The above arrangement enables the first shielding part 201 to be formed simultaneously with the second shielding part 202 during a same patterning process, thereby effectively simplifying the manufacturing process of the display substrate and reducing production costs.

As shown in FIGS. 2 to 8, in some embodiments of the present disclosure, the first insulating layer includes at least one of the first gate insulating layer GI1, the second gate insulating layer GI2, the interlayer insulating layer ILD, the passivation layer PVX, the first planarization layer PLN1, or the second planarization layer PLN2.

For example, the first insulating layer includes at least two adjacent layers of the first gate insulating layer GI1, the second gate insulating layer GI2, the interlayer insulating layer ILD, the passivation layer PVX, the first planarization layer PLN1, or the second planarization layer PLN2. The first via hole penetrates through all the film layers included in the first insulating layer.
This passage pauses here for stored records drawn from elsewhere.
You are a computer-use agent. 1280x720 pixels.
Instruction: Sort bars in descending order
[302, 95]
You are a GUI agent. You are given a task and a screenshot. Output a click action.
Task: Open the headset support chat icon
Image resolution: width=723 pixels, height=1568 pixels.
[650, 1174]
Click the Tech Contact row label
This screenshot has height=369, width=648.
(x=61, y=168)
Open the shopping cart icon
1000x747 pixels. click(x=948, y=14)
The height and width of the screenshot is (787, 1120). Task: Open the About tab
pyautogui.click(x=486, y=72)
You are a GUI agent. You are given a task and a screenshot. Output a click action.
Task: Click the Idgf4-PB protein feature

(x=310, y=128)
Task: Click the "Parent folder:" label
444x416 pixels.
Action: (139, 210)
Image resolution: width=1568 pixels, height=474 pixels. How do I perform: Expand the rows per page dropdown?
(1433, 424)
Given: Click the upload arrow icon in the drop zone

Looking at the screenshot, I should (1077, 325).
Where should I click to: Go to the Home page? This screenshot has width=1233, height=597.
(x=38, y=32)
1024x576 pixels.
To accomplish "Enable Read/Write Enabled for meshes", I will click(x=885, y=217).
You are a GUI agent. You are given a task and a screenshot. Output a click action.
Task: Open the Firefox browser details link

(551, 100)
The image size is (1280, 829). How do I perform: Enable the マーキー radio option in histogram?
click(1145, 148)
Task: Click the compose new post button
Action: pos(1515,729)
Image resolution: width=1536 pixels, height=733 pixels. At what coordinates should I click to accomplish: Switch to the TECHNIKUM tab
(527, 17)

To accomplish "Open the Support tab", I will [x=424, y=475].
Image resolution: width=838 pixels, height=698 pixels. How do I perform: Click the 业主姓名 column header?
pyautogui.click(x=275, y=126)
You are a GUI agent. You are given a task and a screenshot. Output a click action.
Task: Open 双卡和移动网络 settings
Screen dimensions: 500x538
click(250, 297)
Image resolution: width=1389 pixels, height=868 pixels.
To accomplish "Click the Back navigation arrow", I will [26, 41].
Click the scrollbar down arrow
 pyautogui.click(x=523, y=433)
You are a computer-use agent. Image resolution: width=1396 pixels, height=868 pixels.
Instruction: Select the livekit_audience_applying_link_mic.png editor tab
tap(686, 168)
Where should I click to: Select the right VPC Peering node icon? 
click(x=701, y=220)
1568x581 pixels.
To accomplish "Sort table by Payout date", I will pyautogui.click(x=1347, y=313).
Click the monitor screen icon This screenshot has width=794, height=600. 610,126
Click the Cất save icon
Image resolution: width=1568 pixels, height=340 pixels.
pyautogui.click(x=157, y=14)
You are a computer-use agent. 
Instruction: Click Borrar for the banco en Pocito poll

The above-mentioned arrangement enables the first via hole to be formed simultaneously with other functional via holes in the first insulating layer during a same patterning process. This avoids introducing an additional patterning process to form the first via hole, thereby effectively simplifying the manufacturing process of the display substrate and reducing production costs.

As shown in FIG. 8, in some embodiments of the present disclosure, the second shielding part 202 is arranged in a same layer and made of a same material as the first gate metal layer gate1, the first insulating layer includes the first gate insulating layer GI1, and the first via hole penetrates through the first gate insulating layer GI1.

In some embodiments of the present disclosure, the second shielding part 202 is arranged in a same layer and made of a same material as the second gate metal layer gate2, the first insulating layer includes the first gate insulating layer GI1 and the second gate insulating layer GI2, and the first via hole penetrates through the first gate insulating layer GI1 and the second gate insulating layer GI2.

As shown in FIGS. 4 to 6, in some embodiments of the present disclosure, the second shielding part 202 is arranged in a same layer and made of a same material as the first source-drain metal layer SD1, the first insulating layer includes the first gate insulating layer GI1, the second gate insulating layer GI2 and the interlayer insulating layer ILD, and the first via hole penetrates through the first gate insulating layer GI1, the second gate insulating layer GI2 and the interlayer insulating layer ILD.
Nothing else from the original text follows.